Cataracts are the most common cause of vision loss in people over age 40 (22 million people) and is the most common cause of blindness.
Types of Cataracts
Subcapsular cataract – occurs in the back of the lens. Diabetics and people on above-average doses of steroids have a higher risk of developing a subcapsular cataract.
Nuclear cataract – occurs deep in the lens’s central zone (nucleus) and is linked with the aging process.
Cortical cataract – begins on the outside of the lens and works toward the center. It’s a white, wedge-like cloudiness.
Symptoms of Cataracts
- Blurred, hazy vision
- Light from the sun or a lamp may appear too bright
- Oncoming headlights from cars at night appear more glaring than normal
- Colors may be more muted than you remember
Take note that cataract symptoms may vary depending on the type of cataract you have. For example, you may even experience an improvement in your near vision. This is temporary and is associated with a nuclear cataract. Vision ultimately does get worse as the cataract worsens. Other symptoms are no symptoms at all in the near term. Only when the cataract worsens will symptoms appear. This is associated with a subcapsular cataract.
What Causes Cataracts?
The lens is comprised of protein and water. As we age, the protein that provides eye clarity begins to clump and thus cause cloudiness in an area of the lens. If this happens, you have a cataract. The more developed a cataract becomes, the more difficult it becomes for you to see.

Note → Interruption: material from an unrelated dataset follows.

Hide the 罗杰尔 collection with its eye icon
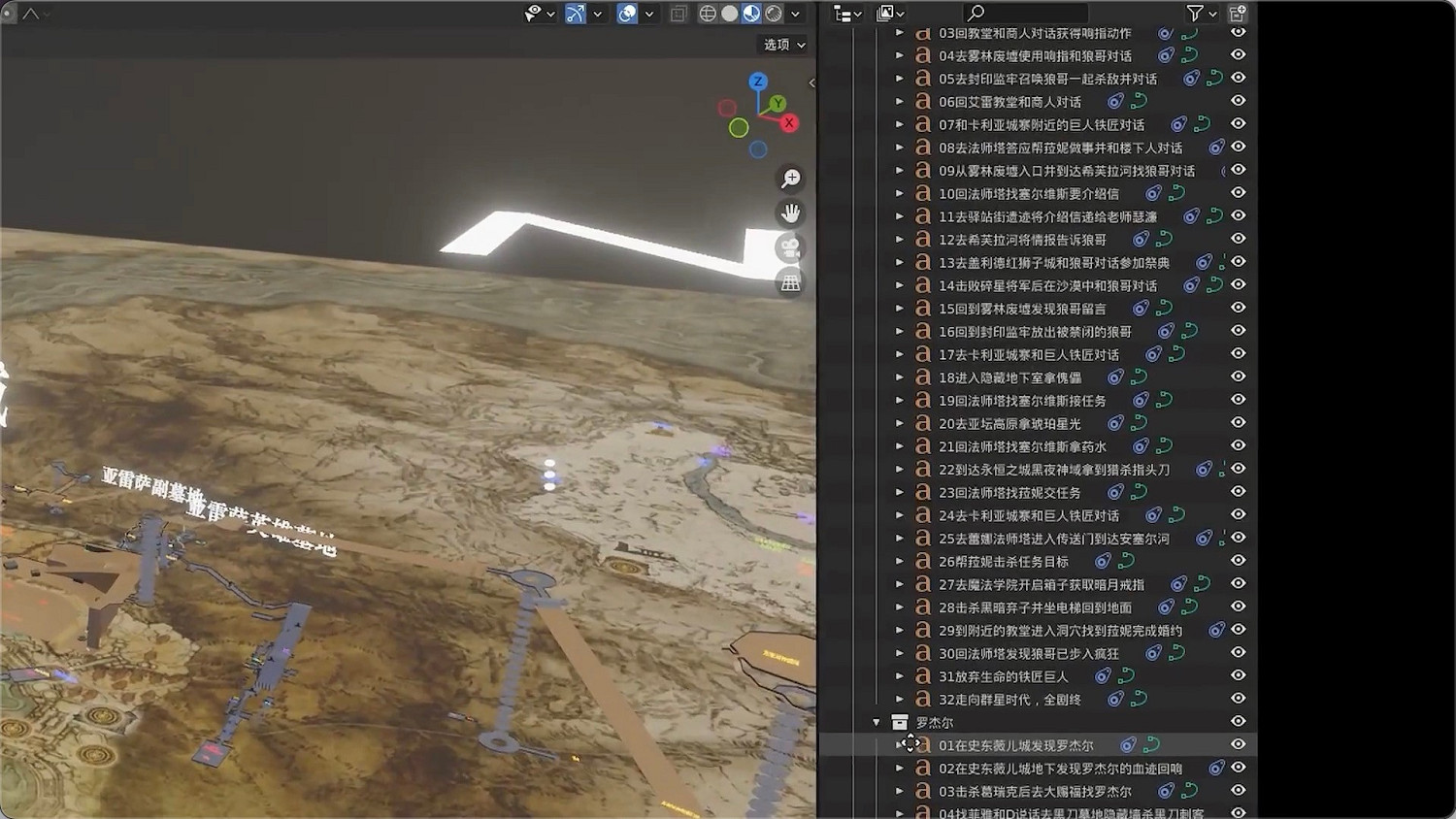This screenshot has width=1456, height=819. point(1238,721)
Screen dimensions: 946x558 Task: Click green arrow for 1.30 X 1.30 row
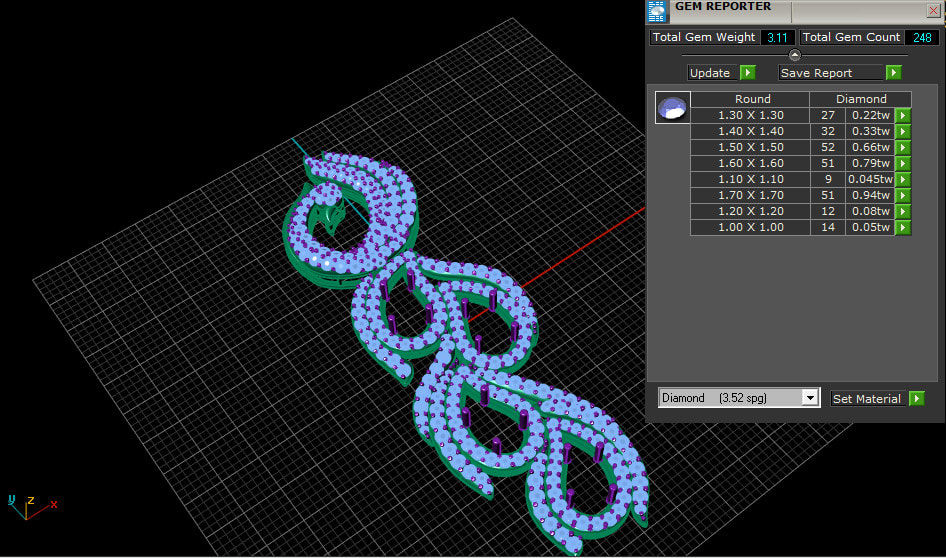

Aside from age, there are other factors that contribute to the risk of cataracts:
- High myopia
- Hormone replacement therapy
- Previous eye injury or inflammation
- Significant alcohol consumption
- Statin medicines used to reduce cholesterol
- Ultraviolet radiation from sunlight which can also increase your risk of macular degeneration, eye cancers, and pterygia. If you have a pterygium and a cataract at the same, it may be suggested to remove the pterygium prior to cataract surgery because the pterygium can produce inaccurate intra-ocular lens (IOL) measurement calculations.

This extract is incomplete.